Petitioner has urged this Court to apply intermediate scrutiny on the grounds that “laws that single out the press, or certain elements thereof, for special treatment 'pose a particular danger of abuse by the State’.” Turner Broad. Sys. v. FCC, 512 U.S. 622, 640-41, 114 S. Ct. 2445, 129 L. Ed. 2d 497 (1994). The Court concludes that Va. Code 8.01-324(A)(1) satisfies a test of intermediate scrutiny in which restrictions are valid provided that they are content neutral, that “they are narrowly tailored to serve a significant government interest, and that they leave open ample alternative channels for communication of the information.” Accord Members of the City Council v. Taxpayers for Vincent, 466 U.S. 789, 807, 104 S. Ct. 2118, 80 L. Ed. 2d 772 (1984). It is clear that providing effective notice to parties affected by legal action is a significant government interest, and the Virginia General Assembly has chosen a content neutral objective standard to achieve this interest. There is no attempt to regulate the media in any way and there remain ample alternatives for communication of legal notices. The Court declines to find the statute unconstitutional or unconstitutional as applied.

Conclusion

The foregoing analysis is based upon the statute as passed by the Virginia General Assembly. The Petitioner presents a strong case for the proposition that the free newspaper is a new form of publication not contemplated at the time the statute was drafted. Nevertheless, that constitutes an issue for the legislative branch rather than the judicial branch. The Petition of The Washington Newspaper Publishing Company, Inc., d/b/a The Washington Examiner, for renewal of authority to publish legal notices and advertising is denied.

October 26,2006

The Court has received the Motion for Reconsideration of the Opinion Letter of October 24,2006. The Motion is denied without oral argument, and Mr. Plocki has been notified by phone on October 25, 2006, as the Order granting temporary and limited authority to conclude publication of legal notices commenced prior to October 29,2006, must be entered by October 27, 2006.

*192It first is argued that reconsideration should be granted as the publisher continues to hold a valid second-class permit. Accepting that to be the case for the purposes of this motion, the Court still finds that The Washington Examiner fails to meet the requirement for a bona fide list of paying subscribers under Subsection A. It is true that the Norfolk Circuit Court deemed that court approval for publishing legal notices was not necessary under those circumstances; however, this Court respectfully disagrees with the reasoning of the decision of In re Landmark Communs., 58 Va.

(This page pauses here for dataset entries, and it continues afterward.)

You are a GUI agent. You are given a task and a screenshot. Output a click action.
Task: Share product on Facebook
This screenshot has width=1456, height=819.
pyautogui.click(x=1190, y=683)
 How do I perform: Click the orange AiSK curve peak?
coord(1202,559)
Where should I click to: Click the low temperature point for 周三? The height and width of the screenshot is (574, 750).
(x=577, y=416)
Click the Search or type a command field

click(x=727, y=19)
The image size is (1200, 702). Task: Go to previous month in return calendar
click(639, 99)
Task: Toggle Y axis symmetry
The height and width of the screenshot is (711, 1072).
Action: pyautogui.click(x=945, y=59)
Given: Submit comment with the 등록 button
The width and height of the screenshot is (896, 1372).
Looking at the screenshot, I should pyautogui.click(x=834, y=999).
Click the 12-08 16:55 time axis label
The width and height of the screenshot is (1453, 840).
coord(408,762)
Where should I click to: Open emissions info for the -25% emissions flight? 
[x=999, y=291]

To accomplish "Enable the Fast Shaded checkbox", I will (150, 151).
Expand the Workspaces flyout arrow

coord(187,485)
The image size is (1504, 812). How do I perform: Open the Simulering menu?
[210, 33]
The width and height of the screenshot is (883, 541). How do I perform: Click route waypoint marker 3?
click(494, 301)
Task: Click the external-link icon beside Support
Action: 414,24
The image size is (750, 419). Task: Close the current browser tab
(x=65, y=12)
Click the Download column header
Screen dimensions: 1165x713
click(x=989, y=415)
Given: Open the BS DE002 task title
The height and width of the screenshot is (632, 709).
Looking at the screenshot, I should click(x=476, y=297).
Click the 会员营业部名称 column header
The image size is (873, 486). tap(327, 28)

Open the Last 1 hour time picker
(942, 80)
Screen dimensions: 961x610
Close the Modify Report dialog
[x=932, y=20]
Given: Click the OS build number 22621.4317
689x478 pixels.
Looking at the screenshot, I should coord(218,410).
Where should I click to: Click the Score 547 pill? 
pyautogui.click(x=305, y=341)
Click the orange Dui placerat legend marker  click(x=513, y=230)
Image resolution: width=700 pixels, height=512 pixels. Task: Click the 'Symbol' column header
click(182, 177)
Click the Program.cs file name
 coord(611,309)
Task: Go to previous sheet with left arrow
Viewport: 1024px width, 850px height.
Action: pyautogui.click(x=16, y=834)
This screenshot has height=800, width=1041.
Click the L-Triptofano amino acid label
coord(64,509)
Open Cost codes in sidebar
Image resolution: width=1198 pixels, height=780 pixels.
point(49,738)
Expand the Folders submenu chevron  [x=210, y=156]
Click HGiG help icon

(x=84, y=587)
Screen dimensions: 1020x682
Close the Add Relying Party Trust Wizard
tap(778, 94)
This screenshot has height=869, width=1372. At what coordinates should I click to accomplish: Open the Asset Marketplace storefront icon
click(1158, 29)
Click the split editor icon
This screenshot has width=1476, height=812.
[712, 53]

Cir. 433 (Norfolk, 2002). The statute clearly requires a Petition to the Circuit Court as analyzed in the Opinion Letter of October 24, 2006. Other circuit court opinions always are persuasive, especially from such a distinguished colleague; however, they are not binding precedent.

Secondly, it is argued that this decision will harm legal advertisers without warning. This issue has been before the Fairfax Circuit Court for two months and renewal was denied administratively prior to the request for a hearing. Accepting that the alternative publications are more expensive than The Washington Examiner, the statutory requirements may not be waived for economic gain to the advertisers or the newspaper. As to “allowing Petitioner to unwind its present relationships,” the Court has extended authority for over six additional weeks after previously extending authority for a month to allow further argument and careful consideration of the newspaper’s positions. The decision cannot be totally unexpected, and there is nothing punitive in the ruling.

The Motion for Reconsideration is denied, and an Order must be submitted forthwith to avoid lapse in authority. If clarification is needed, the Court has ruled that no new legal advertisement may be accepted after October 29, but that the newspaper may continue to complete those legal notices accepted for publication prior to that date, with that limited authority ending on December 15, 2006.